Saved data entries
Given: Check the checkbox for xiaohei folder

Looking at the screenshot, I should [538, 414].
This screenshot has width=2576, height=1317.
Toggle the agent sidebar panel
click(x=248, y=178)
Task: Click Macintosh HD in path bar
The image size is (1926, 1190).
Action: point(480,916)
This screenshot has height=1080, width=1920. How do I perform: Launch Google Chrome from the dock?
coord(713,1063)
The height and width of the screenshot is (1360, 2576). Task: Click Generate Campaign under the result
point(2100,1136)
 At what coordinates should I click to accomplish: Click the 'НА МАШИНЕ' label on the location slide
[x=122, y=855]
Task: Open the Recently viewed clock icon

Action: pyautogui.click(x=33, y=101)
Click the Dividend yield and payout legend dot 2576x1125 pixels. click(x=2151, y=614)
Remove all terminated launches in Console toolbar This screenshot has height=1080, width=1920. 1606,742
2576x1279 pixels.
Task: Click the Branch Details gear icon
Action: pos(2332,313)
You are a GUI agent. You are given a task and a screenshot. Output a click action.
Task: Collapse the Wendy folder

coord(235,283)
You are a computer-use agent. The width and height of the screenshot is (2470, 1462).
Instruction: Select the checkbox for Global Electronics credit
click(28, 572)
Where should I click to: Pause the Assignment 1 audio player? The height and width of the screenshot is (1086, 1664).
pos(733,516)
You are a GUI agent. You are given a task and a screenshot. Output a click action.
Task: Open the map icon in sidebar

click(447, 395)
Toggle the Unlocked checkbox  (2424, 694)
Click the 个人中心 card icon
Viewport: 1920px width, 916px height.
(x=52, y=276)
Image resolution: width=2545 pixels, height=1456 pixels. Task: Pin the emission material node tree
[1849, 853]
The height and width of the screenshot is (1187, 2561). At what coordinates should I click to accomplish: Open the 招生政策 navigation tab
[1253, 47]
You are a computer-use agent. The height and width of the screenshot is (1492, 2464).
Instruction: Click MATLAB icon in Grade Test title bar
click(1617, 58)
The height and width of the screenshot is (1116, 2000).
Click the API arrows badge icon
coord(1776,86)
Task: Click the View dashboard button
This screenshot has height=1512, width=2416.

Assignment — Please output an exact copy of the lines above, from the opening line of the data down to the line that contains "Click the Dividend".

Result of this task —
Given: Check the checkbox for xiaohei folder

Looking at the screenshot, I should [538, 414].
This screenshot has width=2576, height=1317.
Toggle the agent sidebar panel
click(x=248, y=178)
Task: Click Macintosh HD in path bar
The image size is (1926, 1190).
Action: point(480,916)
This screenshot has height=1080, width=1920. How do I perform: Launch Google Chrome from the dock?
coord(713,1063)
The height and width of the screenshot is (1360, 2576). Task: Click Generate Campaign under the result
point(2100,1136)
 At what coordinates should I click to accomplish: Click the 'НА МАШИНЕ' label on the location slide
[x=122, y=855]
Task: Open the Recently viewed clock icon

Action: pyautogui.click(x=33, y=101)
Click the Dividend yield and payout legend dot 2576x1125 pixels. click(x=2151, y=614)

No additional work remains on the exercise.